The last decade has been almost a complete write-off, with the club falling into a pattern of "missing the playoffs one year, barely making it and then getting quickly bounced the next year". If this wasn't bad enough, things eventually just morphed into the Flyers being outright bad and never making the postseason at all. Leadership has done a poor job, and the compromised product on the ice outside of Claude Giroux and a smattering of others has underperformed. It would be nice if the Flyers could return to being the kind of consistently dangerous, fun-to-watch club that they were for the majority of my youth (which is now long gone).

Being born in 1984 means that I easily missed the Flyers' glory years and that I was also far too young to enjoy the very good teams that they iced right around the time I was born. Then the dark times arrived just as I was gaining awareness of them, and it took the arrival of Eric Lindros to kickstart the team back into relevance. And what a run it was.

Little did a kid like me know that it wasn't the best idea to live and die with the team on a nightly basis and treat every playoff elimination like a personal affront, but I kept coming back for more. That's the kind of hold that the sport and the team had on me and many others, I would suspect. Expanding interests and responsibilities in life necessitate being less of a fanatic about things like sports as you get older, but I remained a huge fan in the post-Lindros era, through the 2004-05 lockout, and of course, some great playoff runs in 2008 and 2010.

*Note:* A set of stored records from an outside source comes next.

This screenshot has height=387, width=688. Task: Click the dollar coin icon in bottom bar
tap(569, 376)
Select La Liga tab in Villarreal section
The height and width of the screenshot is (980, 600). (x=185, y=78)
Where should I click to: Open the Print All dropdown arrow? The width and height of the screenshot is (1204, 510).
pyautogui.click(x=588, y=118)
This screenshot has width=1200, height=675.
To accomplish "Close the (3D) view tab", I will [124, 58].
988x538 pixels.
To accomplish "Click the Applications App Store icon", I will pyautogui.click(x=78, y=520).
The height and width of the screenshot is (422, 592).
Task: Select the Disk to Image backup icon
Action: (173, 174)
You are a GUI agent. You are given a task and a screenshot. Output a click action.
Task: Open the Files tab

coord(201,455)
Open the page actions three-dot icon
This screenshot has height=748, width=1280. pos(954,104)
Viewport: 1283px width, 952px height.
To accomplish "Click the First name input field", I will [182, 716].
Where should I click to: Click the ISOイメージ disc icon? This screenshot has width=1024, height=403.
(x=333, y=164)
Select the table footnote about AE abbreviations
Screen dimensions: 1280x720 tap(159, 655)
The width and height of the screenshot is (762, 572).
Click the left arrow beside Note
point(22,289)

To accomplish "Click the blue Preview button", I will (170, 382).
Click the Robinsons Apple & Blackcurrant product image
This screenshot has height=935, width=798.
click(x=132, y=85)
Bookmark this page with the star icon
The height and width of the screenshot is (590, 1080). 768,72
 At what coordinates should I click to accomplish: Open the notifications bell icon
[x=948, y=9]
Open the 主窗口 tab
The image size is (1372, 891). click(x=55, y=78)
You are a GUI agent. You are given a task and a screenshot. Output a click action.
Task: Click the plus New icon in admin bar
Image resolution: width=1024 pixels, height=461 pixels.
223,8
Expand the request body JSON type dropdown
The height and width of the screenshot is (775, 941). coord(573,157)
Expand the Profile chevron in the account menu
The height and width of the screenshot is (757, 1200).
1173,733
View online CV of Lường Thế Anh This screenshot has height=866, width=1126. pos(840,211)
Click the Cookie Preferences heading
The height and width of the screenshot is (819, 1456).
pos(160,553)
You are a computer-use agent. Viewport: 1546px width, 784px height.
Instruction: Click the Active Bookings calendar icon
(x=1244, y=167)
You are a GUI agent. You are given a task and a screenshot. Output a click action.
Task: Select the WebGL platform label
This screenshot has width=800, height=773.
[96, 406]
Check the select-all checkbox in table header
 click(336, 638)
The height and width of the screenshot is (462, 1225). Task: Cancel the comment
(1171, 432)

I still proudly bear the mantle of 'huge fan' even today, despite circumstances where I don't attend nearly as many games, routinely miss the Flyers on TV entirely because of other obligations, and don't get completely bent out of shape over poor results. I'd probably be several heart attacks deep if I still clung to every game with the youthful exuberance I did decades ago.

It's such a great sport, especially live, and when the day comes and we see the Flyers back in the postseason, it will be as amazing as we remember it. Probably not this season, but soon. Playoff hockey is such a rush, and I can't wait to get back to that feeling with regularity. At the very least, we seem to have a club that is worth rooting for, who plays with full effort, and is slowly but surely obtaining the kind of talent necessary to succeed, because you can't win with grit alone. Sorry, Gritty.

Although my fandom of the team doesn't extend back all 40 years I've been kicking around here, it's pretty close. And I know there's plenty of passion among the fanbase lying dormant, with people taking a "show me" mentality before they go all-in on the team again. And that's fine because I don't think any Flyers supporter can ever be accused of being a bandwagoner, not after all this team has been through. With each season acting as a clean slate, I feel refreshed and ready to continue this journey. It's going to take me all the way, for better or worse.

Maybe a championship sometime soon? Or at least, in my lifetime? Because I don't want to write some variation of this when I'm 80.